** Extract **

★ ★ ★

To mark Solstice and the longest day of the year, the annual Chase the Sun event challenges riders to ride 200 miles east to west from sunrise to sunset. There are now four different routes, North, South, Ireland and Italy. This year five Wheelers took on CTS South and Pete Clusky reports back from the experience.

“OK, let’s go in 5 minutes, it’ll keep us on track for 20:30 arrival”, Andy’s doing a brilliant job keeping us on the straight and narrow. The sun is beating down and we’ve just made a short climb through a village with people out on the pavement cheering on both sides of the road; one of us Wheelers just took a cold bottle of water on the go, grand tour style, from an excited family who had set up a stall with free drinks and refreshments for Chase The Sun’ers (CTS’ers). We’ve just made a quick last stop at the Co-op in Chilcompton before the biggest climb of the event up and over the Mendips. Were all pretty excited at this stage, we have well over three quarters of the 340km Chase The Sun event done and despite trepidation for what the Mendips will bring we can almost smell the salty Weston Super Mare air!

★ ★ ★

** Given information **
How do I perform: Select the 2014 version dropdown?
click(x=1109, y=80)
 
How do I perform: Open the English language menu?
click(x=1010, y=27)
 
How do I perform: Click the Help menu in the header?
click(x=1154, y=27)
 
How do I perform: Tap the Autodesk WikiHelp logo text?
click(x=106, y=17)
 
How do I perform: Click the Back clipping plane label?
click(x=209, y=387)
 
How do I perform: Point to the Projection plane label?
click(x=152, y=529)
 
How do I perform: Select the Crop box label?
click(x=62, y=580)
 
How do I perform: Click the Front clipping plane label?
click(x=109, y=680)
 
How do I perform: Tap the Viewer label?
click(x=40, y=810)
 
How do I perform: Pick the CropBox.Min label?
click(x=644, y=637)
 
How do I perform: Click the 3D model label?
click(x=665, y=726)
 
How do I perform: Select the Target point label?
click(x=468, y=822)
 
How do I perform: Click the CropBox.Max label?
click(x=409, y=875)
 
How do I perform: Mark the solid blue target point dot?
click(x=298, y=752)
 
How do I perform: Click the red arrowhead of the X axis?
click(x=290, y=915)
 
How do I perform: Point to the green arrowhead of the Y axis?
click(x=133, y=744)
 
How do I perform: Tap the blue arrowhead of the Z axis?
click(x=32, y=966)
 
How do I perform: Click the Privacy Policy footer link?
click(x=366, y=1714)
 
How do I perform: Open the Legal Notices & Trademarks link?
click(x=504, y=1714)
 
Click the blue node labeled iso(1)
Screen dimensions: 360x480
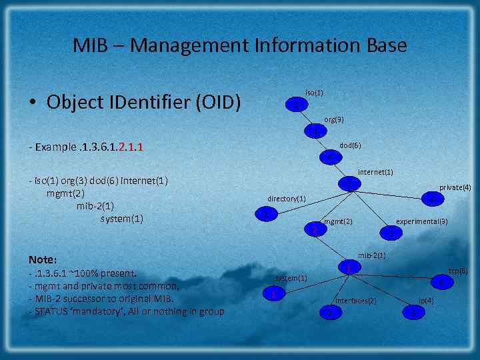coord(296,105)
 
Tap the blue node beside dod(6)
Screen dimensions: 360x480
coord(331,157)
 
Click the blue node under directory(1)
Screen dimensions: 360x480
coord(266,215)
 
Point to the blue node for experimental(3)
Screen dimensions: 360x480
coord(391,232)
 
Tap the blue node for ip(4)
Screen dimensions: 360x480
coord(414,311)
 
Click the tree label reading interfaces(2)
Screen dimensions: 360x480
coord(355,301)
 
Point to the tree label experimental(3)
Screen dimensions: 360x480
coord(422,221)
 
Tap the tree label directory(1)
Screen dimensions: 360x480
coord(287,199)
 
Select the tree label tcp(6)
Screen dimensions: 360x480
coord(458,271)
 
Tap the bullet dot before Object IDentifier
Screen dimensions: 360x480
coord(32,103)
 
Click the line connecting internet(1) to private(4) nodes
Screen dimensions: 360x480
coord(391,191)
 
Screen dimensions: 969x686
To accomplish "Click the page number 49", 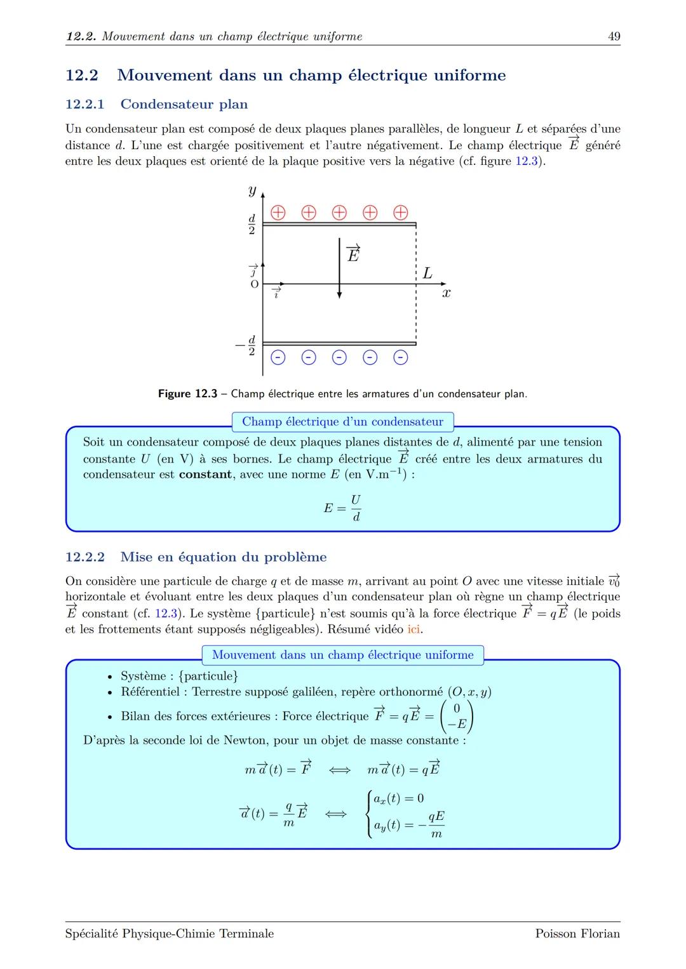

★ ★ ★

** Exercise requirements **
A – From the cycling text, reproduce the passage starting at "To mark Solstice" and ending at "from the experience.".
B – Copy out the entries word for word, starting at the line containing "How do I perform: Select the Crop box label?" and ending at the line containing "coord(422,221)". Leave out any pictures.

** Set of answers **
A –
To mark Solstice and the longest day of the year, the annual Chase the Sun event challenges riders to ride 200 miles east to west from sunrise to sunset. There are now four different routes, North, South, Ireland and Italy. This year five Wheelers took on CTS South and Pete Clusky reports back from the experience.

B –
How do I perform: Select the Crop box label?
click(x=62, y=580)
 
How do I perform: Click the Front clipping plane label?
click(x=109, y=680)
 
How do I perform: Tap the Viewer label?
click(x=40, y=810)
 
How do I perform: Pick the CropBox.Min label?
click(x=644, y=637)
 
How do I perform: Click the 3D model label?
click(x=665, y=726)
 
How do I perform: Select the Target point label?
click(x=468, y=822)
 
How do I perform: Click the CropBox.Max label?
click(x=409, y=875)
 
How do I perform: Mark the solid blue target point dot?
click(x=298, y=752)
 
How do I perform: Click the red arrowhead of the X axis?
click(x=290, y=915)
 
How do I perform: Point to the green arrowhead of the Y axis?
click(x=133, y=744)
 
How do I perform: Tap the blue arrowhead of the Z axis?
click(x=32, y=966)
 
How do I perform: Click the Privacy Policy footer link?
click(x=366, y=1714)
 
How do I perform: Open the Legal Notices & Trademarks link?
click(x=504, y=1714)
 
Click the blue node labeled iso(1)
Screen dimensions: 360x480
coord(296,105)
 
Tap the blue node beside dod(6)
Screen dimensions: 360x480
coord(331,157)
 
Click the blue node under directory(1)
Screen dimensions: 360x480
coord(266,215)
 
Point to the blue node for experimental(3)
Screen dimensions: 360x480
coord(391,232)
 
Tap the blue node for ip(4)
Screen dimensions: 360x480
coord(414,311)
 
Click the tree label reading interfaces(2)
Screen dimensions: 360x480
coord(355,301)
 
Point to the tree label experimental(3)
Screen dimensions: 360x480
coord(422,221)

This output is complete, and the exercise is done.